::: Texto proporcionado

Los idiomas también padecen historias y, para el español, la más trágica ocurrió en Filipinas. Al antiguamente llamado Archipiélago de San Lázaro le amputaron el alma castellana. Un alma nacida con la expedición de Miguel López de Legaspi en noviembre de 1564 rumbo al Oriente, y cuyas embarcaciones partieron del puerto de Barra de Navidad, Jalisco; un alma que soñaba con sus hermanas siamesas en Latinoamérica; un alma donde Cervantes en algún momento fue origen y destino.
Parte de la última oleada independentista en los territorios españoles, Filipinas logró separarse del imperio en 1898. Como todas las luchas decimonónicas, la del archipiélago se nutrió de sangre y héroes. José Rizal —dramaturgo, novelista, poeta, librepensador— fue el faro que guio ideológicamente a su pueblo para encontrar la libertad tantos siglos anhelada. A su muerte, en 1896, y consciente de la amenaza que representaba la política intervencionista de Estados Unidos en la zona Asia-Pacífico, Rizal legó su testamento en castellano. Previendo la debacle y una noche antes de ser fusilado, escribió:
Adiós, patria adorada tierra, región del sol querida,
¡Perla del mar de oriente, nuestro perdido Edén!
A darte voy alegre la triste mustia vida,
Y fuera más brillante, más fresca, más florida,
También por ti la diera, la diera por tu bien […]
Rizal pudo haber redactado su texto en tagalog —idioma que hasta la fecha amalgama lingüísticamente al país—, pero decidió hacerlo en español, dotándole al idioma la promesa de futuro. Durante los años por venir Filipinas presumiría al castellano como el espíritu cultural de su pueblo. En el corazón de Asia se escucharía nítido el español. Sin embargo, los deseos del poeta se desmoronaron y el peligro se hizo presencia. Luego de los tratados de París de 1898, el naciente imperio estadounidense asumió el mandato en el archipiélago. Una de las decisiones más agrestes de los norteamericanos fue sustituir al español por el inglés como idioma emblemático del país.

::::::

Trabajo pendiente =>
**a.** Enumera las cuatro ocupaciones o facetas que el texto sobre el español en Filipinas atribuye a José Rizal entre guiones.
**b.** Retoma el texto sobre el español en Filipinas a partir de su última oración y sigue desarrollando el relato.

::: Datos proporcionados

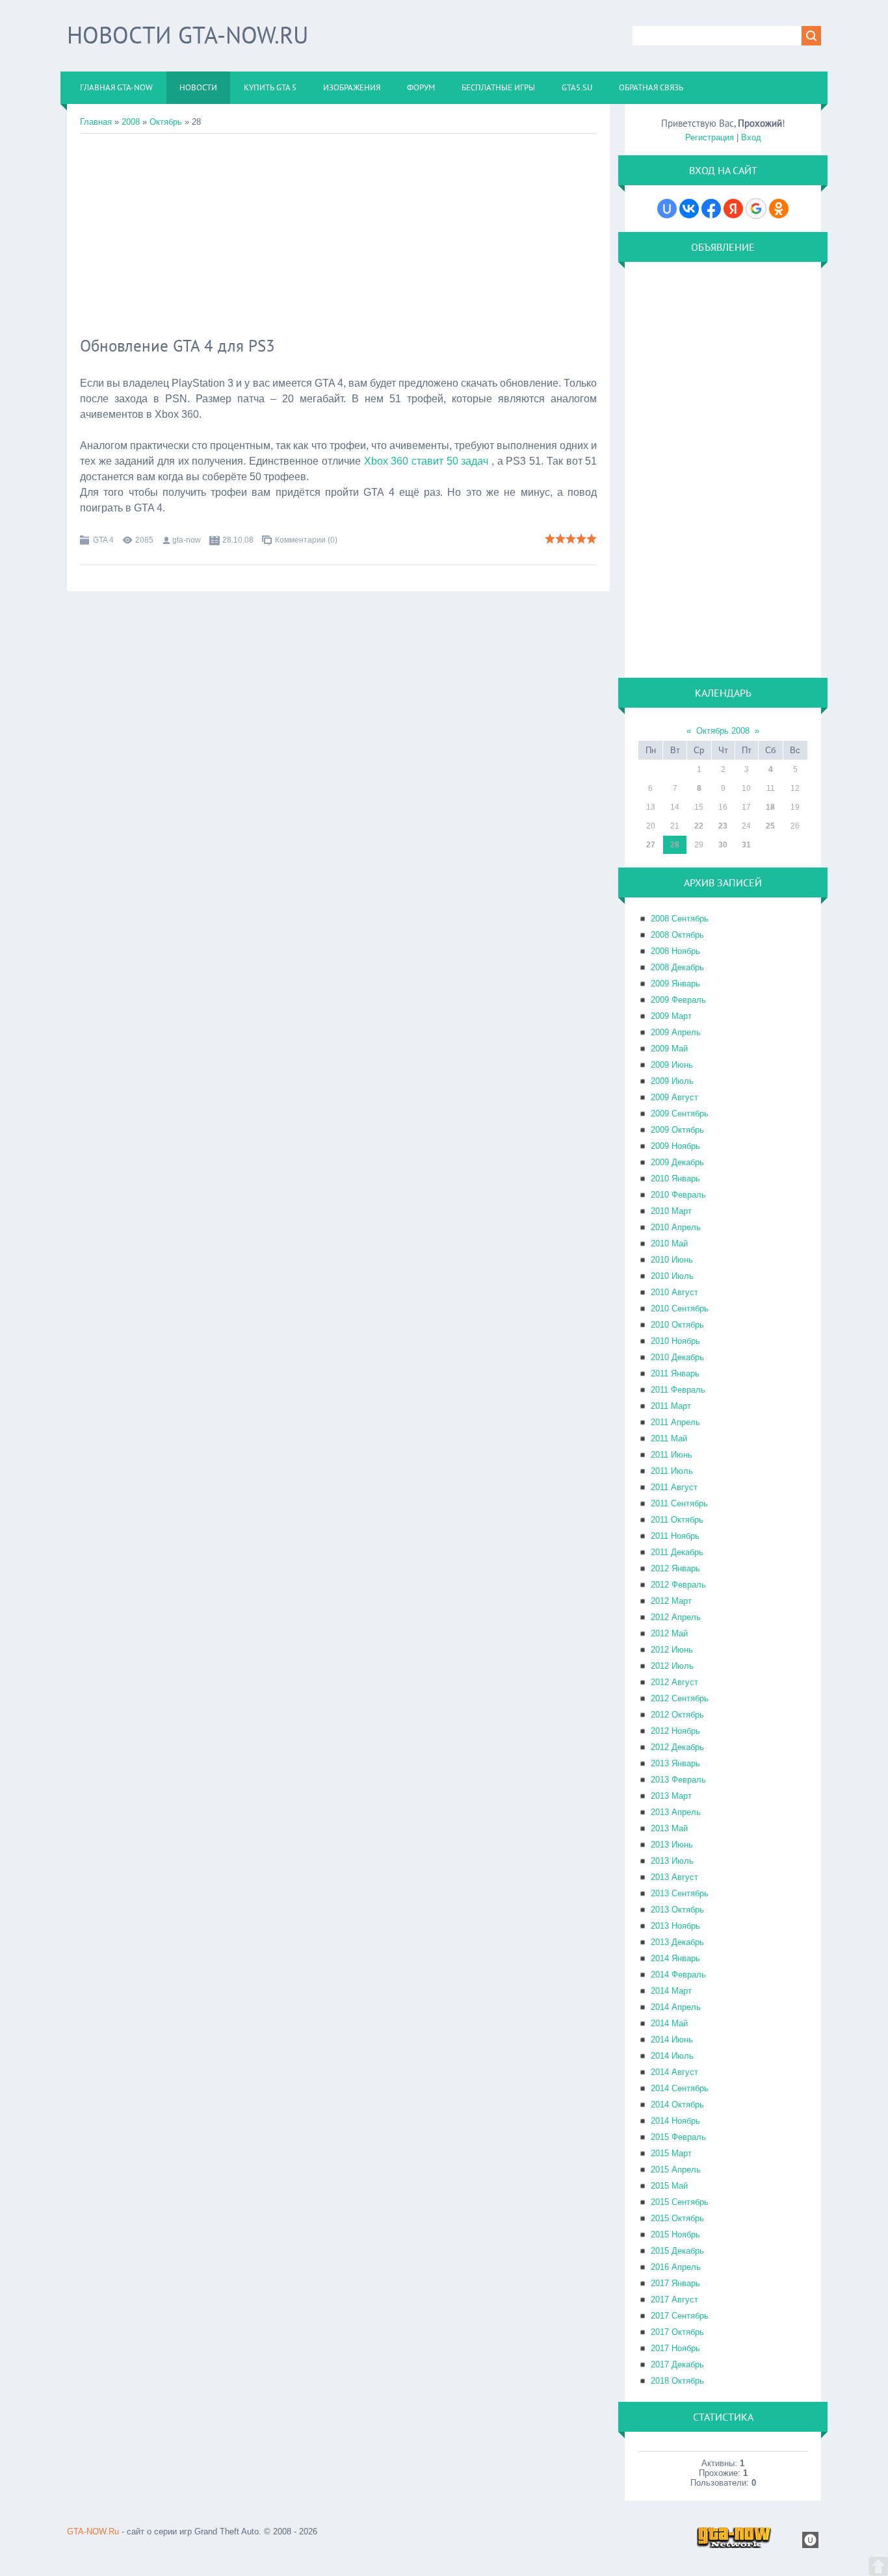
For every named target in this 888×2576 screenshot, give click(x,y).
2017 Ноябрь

::::::

Respuestas por tarea =>
**a.** dramaturgo, novelista, poeta, librepensador

**b.**
Ante la embestida anglosajona la pluma se convirtió en arma de lucha, y la literatura se percibió como la base para construir una identidad filipina propia. Entre 1900 y 1946 se vivió una intensa actividad intelectual en castellano. Junto a los diarios hispanos en las ciudades de Manila, Cebú, Bacólod, Zamboanga, Vigan y otras, se fundó la Academia Filipina de la Lengua Española en 1924. En el plano literario se estableció el Premio Zóbel para reconocer las obras que se escribían en castellano y que dieron como resultado la denominada “Época de Oro” de las letras hispanofilipinas. Una gran variedad de tonos y textos se agruparon durante este lapso: poesía clásica, relatos de tradición oral, ensayo literario, novelas río, de crecimiento e históricas.
Manifestaciones tan interesantes como el Modernismo encontraron asimismo eco en el archipiélago. El máximo representante fue Jesús Balmori (1886-1945). Bajo la estrella de Rimbaud, a los 17 años publicó un libro revolucionario para las letras filipinas: Liras malayas (1904). Le siguieron Claro M. Recto con Bajo los cocoteros (1911) y Fernando María Guerrero con Crisálidas (1914). Es cierto que los textos se circunscriben al ocaso modernista en América —Enrique González Martínez pugnaba por torcerle el cuello al cisne en 1911—, pero también es innegable que los autores asiáticos se endosaron al movimiento, tanto en sensibilidad como en recursos estéticos, con la salvedad que el Modernismo en Filipinas sirvió además como un vehículo encaminado a reflejar un sentimiento nacional.
A la par de la poesía modernista, la narrativa también fue una herramienta de cohesión social ante la vorágine estadounidense. La oveja de Nathán, novela de Antonio M. Abad, publicada por entregas a partir de 1928 en el periódico La Opinión, ocupa el lugar más alto de la literatura del periodo. Con claras reminiscencias bíblicas, la obra es heredera de las obras realistas decimonónicas. La novela sigue las rutas trazadas por Galdós, Tolstoi y Dostoievski. El refugio y paternalismo literario que Abad encontró en estos autores indicaba ya la lejanía de los filipinos para seguir puntualmente la evolución de las letras en castellano que se daba en España y Latinoamérica.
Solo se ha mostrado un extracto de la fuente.